さらに、英仏海峡トンネルを通ってイギリスとフランスおよびイギリスとベルギーを結ぶ高速鉄道Eurostar(ユーロスター)ですが、イギリスで出国審査を受けたあと、少なくとも私が利用したブリュッセル駅では入国審査も出国審査もなく、イギリスに再入国してやっと入国審査を受けるという流れでした。
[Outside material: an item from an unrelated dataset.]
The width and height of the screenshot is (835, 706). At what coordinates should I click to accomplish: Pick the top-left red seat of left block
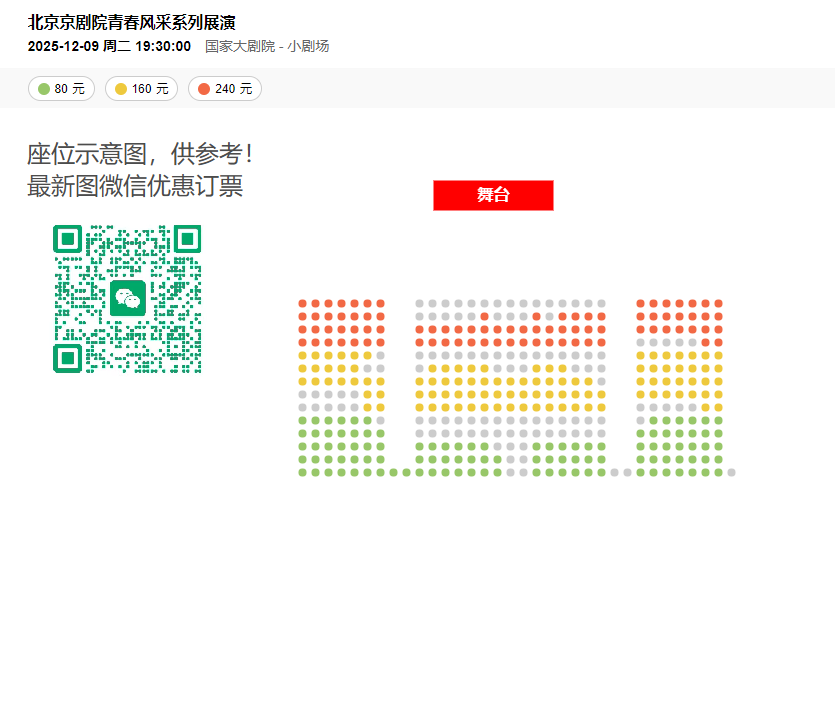[x=302, y=303]
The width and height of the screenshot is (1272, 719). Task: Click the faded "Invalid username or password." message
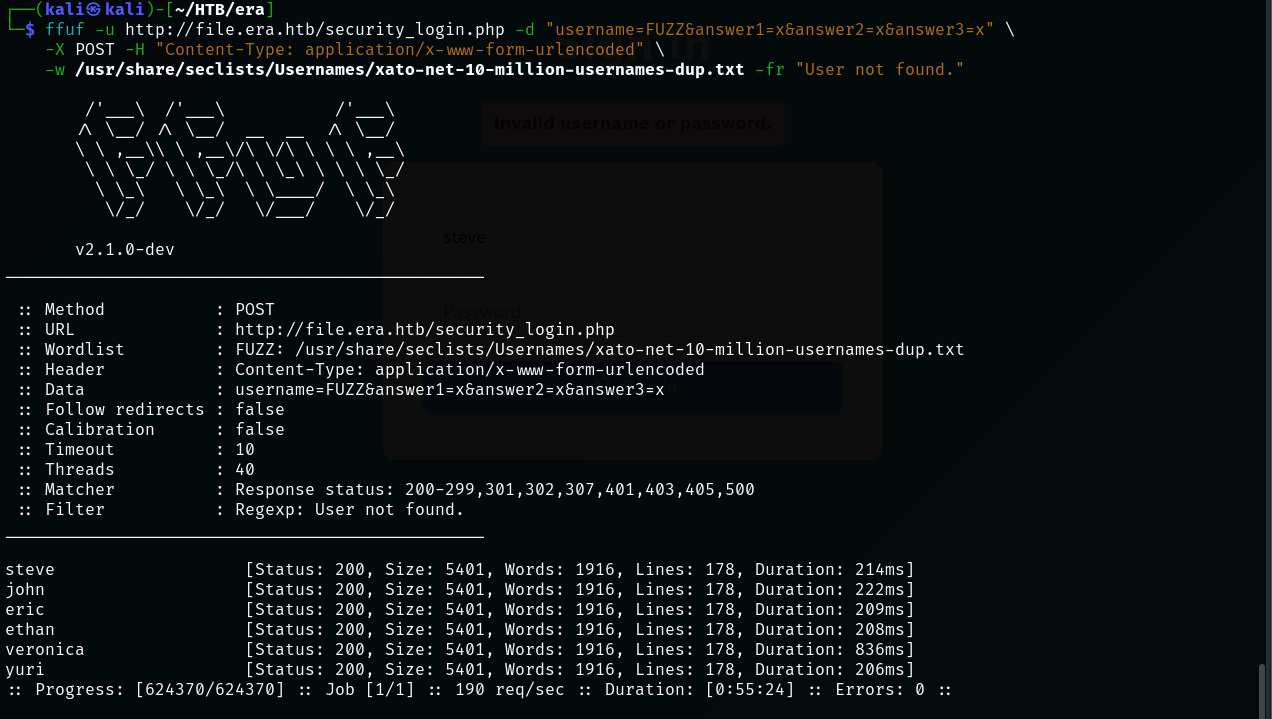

ブリュッセル到着後、必死でイミグレーションオフィスもしくはブースを探しましたが見当たらず、「不法滞在を疑われるのでは…」と不安なまま滞在しておりましたが、結局なんの問題もなかったので、「これがシェンゲン協定ってやつか!」と納得したのを覚えております。笑
また、シェンゲン圏内での移動で国境間の審査はなくとも、外国人滞在者はパスポートの携行が必須です。
余談ですが、EU圏の出入国スタンプといえば、こんな感じ。
ですが!
ユーロスターでイギリスを出入国した場合は、飛行機マークが汽車マークになるんです!可愛い。
イギリスのビザなし滞在に関わる要項やシェンゲン協定に関しては、急に変更になることも多いです。
近いところだと、EUはシェンゲン協定内への渡航の際に、アメリカのESTAやカナダのeTAのような事前承認を必要とする電子渡航認証システムETIASを2020年に導入する予定でしたが、2021年施行に延期されました。
ヨーロッパだけでなく海外へ旅行や出張される際は、事前に必ず日本の外務省サイトや訪問先の大使館サイトを確認されることをおすすめします。